## Short problem
Rewrite the material from the line with "Tap the charging bolt icon" up to and including the last line, replacing "Viewport" with "Screen area" and leaving everything else unchanged.

## Task input
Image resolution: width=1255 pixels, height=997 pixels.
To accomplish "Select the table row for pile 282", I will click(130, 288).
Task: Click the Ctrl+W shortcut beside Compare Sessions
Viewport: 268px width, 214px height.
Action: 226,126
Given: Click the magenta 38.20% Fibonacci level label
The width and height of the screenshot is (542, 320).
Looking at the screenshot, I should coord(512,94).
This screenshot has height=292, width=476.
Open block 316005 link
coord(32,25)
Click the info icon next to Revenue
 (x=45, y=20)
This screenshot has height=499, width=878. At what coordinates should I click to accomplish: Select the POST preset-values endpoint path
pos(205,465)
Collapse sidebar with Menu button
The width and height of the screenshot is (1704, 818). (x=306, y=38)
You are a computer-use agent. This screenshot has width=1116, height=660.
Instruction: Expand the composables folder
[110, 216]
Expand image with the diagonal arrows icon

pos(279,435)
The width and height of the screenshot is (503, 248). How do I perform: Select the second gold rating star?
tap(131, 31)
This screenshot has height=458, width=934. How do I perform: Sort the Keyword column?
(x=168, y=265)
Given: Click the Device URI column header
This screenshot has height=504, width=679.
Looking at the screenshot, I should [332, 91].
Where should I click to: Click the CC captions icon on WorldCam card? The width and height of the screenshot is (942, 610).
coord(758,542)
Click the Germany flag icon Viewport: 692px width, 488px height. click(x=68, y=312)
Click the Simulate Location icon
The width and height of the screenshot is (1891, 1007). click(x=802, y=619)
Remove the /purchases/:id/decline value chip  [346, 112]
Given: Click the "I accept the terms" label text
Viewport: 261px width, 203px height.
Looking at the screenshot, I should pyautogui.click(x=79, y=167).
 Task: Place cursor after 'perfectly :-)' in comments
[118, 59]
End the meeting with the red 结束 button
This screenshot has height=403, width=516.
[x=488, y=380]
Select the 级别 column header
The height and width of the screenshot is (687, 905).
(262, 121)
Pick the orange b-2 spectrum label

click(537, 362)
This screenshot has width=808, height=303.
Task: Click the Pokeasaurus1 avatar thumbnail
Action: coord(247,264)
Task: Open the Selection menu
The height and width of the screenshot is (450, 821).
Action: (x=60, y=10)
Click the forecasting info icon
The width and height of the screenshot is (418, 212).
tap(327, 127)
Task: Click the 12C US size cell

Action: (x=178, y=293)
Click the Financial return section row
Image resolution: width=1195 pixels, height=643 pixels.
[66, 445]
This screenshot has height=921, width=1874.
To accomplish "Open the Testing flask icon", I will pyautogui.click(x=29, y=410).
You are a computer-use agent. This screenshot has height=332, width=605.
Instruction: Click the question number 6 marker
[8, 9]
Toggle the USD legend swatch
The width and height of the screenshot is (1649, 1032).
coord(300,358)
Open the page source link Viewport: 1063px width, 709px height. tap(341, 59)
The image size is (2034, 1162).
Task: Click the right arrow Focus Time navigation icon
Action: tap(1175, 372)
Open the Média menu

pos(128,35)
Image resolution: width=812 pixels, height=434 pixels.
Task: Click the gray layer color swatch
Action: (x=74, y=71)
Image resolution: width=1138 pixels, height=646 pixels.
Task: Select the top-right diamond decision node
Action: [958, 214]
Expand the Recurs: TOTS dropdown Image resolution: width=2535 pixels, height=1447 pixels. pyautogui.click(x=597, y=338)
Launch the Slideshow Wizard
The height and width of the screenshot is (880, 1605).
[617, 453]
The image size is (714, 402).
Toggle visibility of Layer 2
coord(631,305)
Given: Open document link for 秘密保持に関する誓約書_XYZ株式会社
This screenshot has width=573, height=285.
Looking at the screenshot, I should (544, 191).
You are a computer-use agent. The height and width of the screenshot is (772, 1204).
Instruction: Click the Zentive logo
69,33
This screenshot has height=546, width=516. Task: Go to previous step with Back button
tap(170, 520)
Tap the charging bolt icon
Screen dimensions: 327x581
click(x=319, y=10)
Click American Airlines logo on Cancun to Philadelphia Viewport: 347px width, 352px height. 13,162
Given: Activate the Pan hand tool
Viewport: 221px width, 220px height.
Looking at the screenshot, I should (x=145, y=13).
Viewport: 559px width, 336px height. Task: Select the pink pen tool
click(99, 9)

## Written response
Tap the charging bolt icon
Screen dimensions: 327x581
click(x=319, y=10)
Click American Airlines logo on Cancun to Philadelphia Screen area: 347px width, 352px height. 13,162
Given: Activate the Pan hand tool
Screen area: 221px width, 220px height.
Looking at the screenshot, I should (x=145, y=13).
Screen area: 559px width, 336px height. Task: Select the pink pen tool
click(99, 9)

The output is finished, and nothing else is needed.